— The records —
* begin *

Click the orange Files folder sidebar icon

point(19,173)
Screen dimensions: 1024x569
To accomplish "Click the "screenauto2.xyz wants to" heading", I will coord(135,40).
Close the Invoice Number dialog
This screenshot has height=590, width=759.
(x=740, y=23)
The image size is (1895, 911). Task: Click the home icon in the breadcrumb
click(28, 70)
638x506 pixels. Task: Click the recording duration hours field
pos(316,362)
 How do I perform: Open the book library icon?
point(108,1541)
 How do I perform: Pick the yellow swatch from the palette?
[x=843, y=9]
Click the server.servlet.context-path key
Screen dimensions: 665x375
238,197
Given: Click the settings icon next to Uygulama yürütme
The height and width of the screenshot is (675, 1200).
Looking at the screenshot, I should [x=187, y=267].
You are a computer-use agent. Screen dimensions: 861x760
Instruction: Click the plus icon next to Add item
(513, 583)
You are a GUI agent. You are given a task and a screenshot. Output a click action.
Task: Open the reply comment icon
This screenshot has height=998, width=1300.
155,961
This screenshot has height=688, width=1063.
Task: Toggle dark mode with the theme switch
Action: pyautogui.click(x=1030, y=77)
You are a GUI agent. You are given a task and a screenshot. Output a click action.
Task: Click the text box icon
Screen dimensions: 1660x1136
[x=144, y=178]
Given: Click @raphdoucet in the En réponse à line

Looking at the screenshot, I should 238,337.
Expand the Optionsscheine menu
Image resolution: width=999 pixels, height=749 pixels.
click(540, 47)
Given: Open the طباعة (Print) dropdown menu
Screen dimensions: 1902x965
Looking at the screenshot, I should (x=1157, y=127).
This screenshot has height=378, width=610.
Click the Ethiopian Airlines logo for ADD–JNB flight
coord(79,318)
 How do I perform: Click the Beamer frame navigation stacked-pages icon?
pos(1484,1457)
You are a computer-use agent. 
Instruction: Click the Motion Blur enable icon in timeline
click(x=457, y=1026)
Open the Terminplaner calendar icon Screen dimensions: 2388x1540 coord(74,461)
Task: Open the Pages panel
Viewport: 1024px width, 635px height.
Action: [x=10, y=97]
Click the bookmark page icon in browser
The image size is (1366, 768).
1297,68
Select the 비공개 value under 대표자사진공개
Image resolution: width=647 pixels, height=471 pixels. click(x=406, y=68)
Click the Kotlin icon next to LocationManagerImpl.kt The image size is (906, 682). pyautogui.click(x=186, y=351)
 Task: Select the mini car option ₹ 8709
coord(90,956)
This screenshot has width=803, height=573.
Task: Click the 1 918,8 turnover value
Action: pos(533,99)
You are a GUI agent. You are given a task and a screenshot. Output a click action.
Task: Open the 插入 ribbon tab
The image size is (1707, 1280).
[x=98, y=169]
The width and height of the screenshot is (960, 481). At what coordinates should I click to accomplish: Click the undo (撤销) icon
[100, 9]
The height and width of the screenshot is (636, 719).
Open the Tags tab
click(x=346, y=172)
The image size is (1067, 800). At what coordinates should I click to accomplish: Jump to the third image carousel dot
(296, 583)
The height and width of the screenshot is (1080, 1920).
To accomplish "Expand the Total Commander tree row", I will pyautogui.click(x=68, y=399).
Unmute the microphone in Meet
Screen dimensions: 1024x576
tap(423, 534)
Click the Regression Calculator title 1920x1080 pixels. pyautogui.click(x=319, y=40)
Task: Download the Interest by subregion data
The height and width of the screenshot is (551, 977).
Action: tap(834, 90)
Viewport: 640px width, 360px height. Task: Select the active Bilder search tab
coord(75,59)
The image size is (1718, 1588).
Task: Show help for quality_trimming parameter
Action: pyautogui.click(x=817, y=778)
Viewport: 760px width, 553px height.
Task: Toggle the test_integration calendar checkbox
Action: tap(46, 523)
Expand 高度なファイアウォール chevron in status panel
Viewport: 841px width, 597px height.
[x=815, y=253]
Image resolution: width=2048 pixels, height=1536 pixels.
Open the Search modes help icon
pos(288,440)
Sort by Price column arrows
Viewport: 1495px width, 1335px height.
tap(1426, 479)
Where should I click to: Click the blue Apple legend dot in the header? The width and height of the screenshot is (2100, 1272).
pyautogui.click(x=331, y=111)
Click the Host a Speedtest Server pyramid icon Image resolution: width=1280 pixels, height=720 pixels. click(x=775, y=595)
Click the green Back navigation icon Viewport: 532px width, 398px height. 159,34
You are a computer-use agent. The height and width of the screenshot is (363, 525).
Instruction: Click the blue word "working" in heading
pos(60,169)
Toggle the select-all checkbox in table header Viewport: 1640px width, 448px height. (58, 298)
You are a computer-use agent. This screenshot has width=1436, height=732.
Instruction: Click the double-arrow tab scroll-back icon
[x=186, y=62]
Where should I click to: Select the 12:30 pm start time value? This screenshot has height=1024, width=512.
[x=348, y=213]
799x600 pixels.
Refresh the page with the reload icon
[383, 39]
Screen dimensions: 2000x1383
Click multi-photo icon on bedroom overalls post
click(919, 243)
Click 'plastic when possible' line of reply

* end *

— What you are asked to do —
Switch "bedroom" to "kitchen" in everything from the line containing "Screen dimensions: 2000x1383" down to the end of the items, and give those lines back with nothing else altered.

— Output for this exercise —
Screen dimensions: 2000x1383
Click multi-photo icon on kitchen overalls post
click(919, 243)
Click 'plastic when possible' line of reply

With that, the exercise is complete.